Task input:
********

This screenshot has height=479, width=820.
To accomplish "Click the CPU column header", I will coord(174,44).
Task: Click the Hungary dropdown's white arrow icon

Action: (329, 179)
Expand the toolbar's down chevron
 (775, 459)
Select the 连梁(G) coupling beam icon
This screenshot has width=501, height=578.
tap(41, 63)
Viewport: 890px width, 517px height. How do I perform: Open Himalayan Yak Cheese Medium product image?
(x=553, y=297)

********

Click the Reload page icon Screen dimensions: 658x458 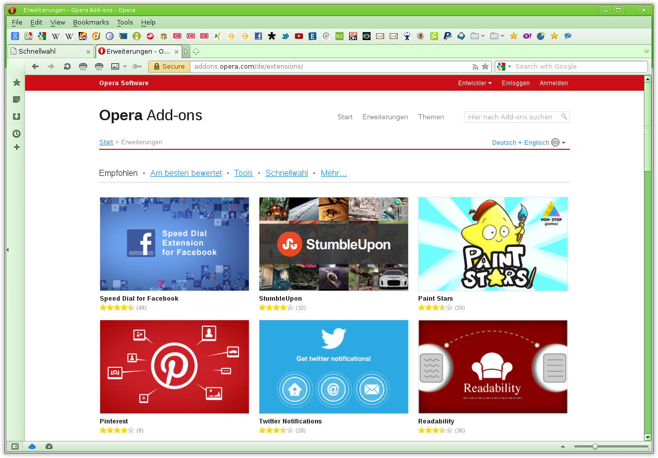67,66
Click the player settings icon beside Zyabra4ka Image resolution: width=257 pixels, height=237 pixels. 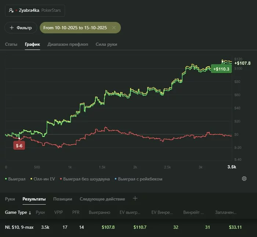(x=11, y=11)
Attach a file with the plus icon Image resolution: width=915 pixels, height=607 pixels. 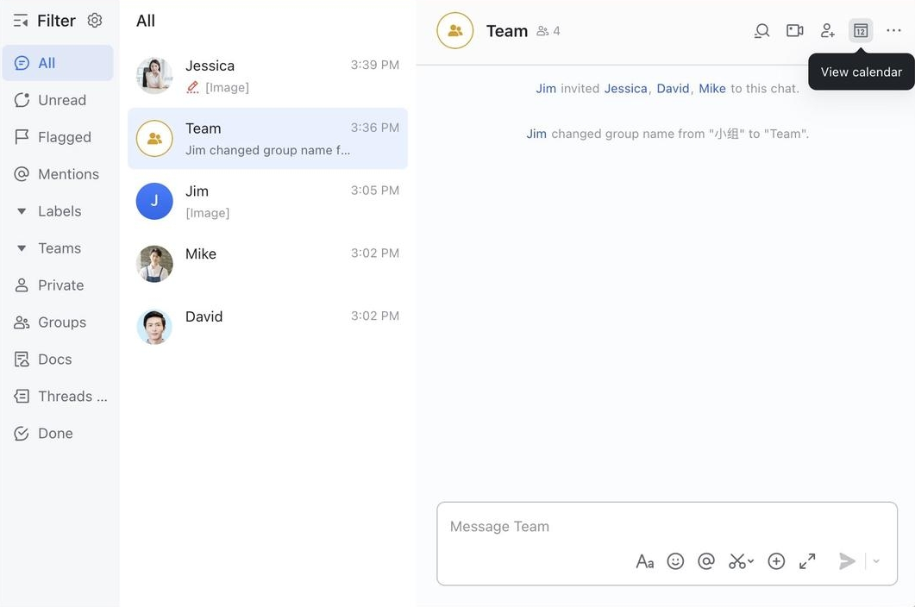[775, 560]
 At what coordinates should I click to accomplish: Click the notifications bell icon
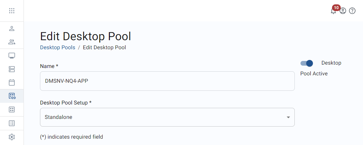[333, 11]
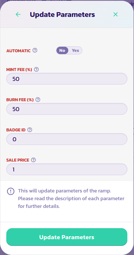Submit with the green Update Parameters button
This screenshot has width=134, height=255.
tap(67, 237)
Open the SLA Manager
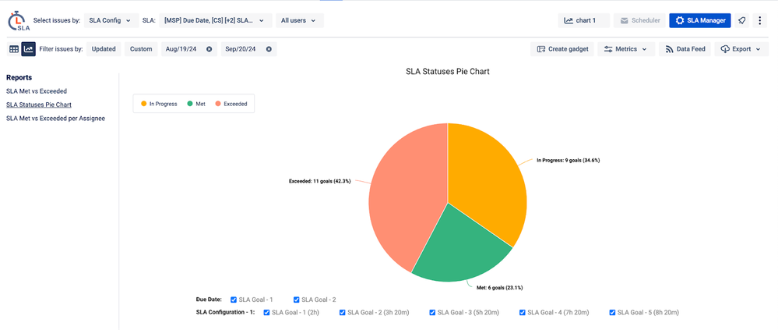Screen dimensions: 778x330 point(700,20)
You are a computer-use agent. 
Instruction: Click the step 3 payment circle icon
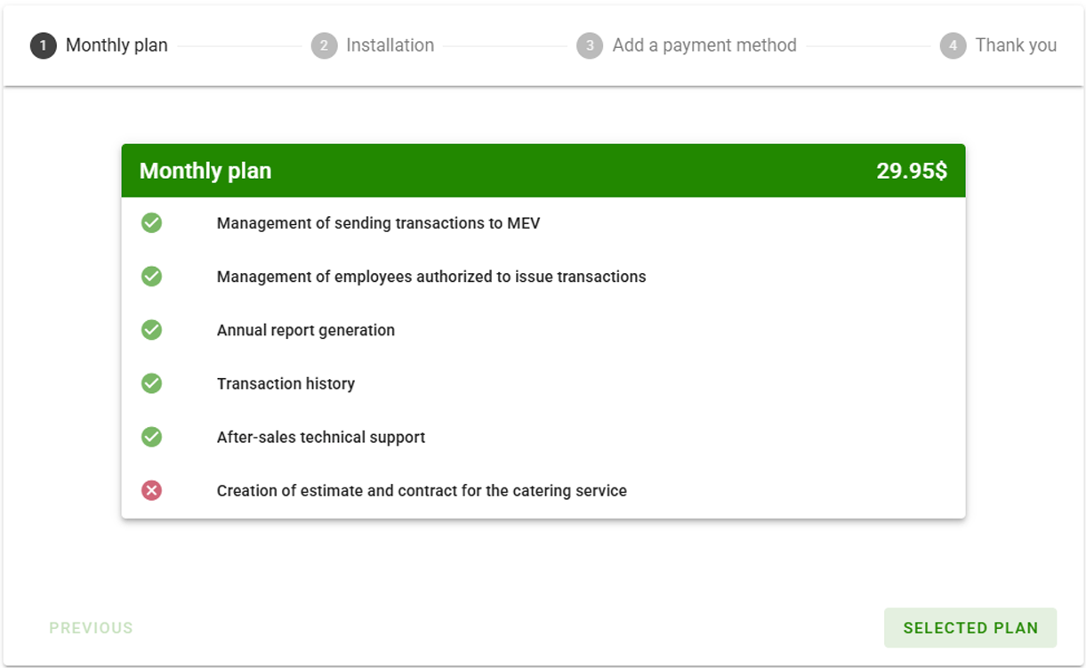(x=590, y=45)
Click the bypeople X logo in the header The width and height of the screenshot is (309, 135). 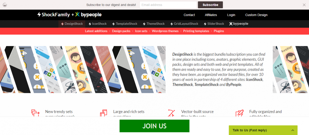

********

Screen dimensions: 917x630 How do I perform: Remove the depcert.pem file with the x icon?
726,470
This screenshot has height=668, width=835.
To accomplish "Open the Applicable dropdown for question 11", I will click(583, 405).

********

Activity:
Check every line of the material for the string "will" and give the number of lines that have it, without anything else.

Solution to this task:
2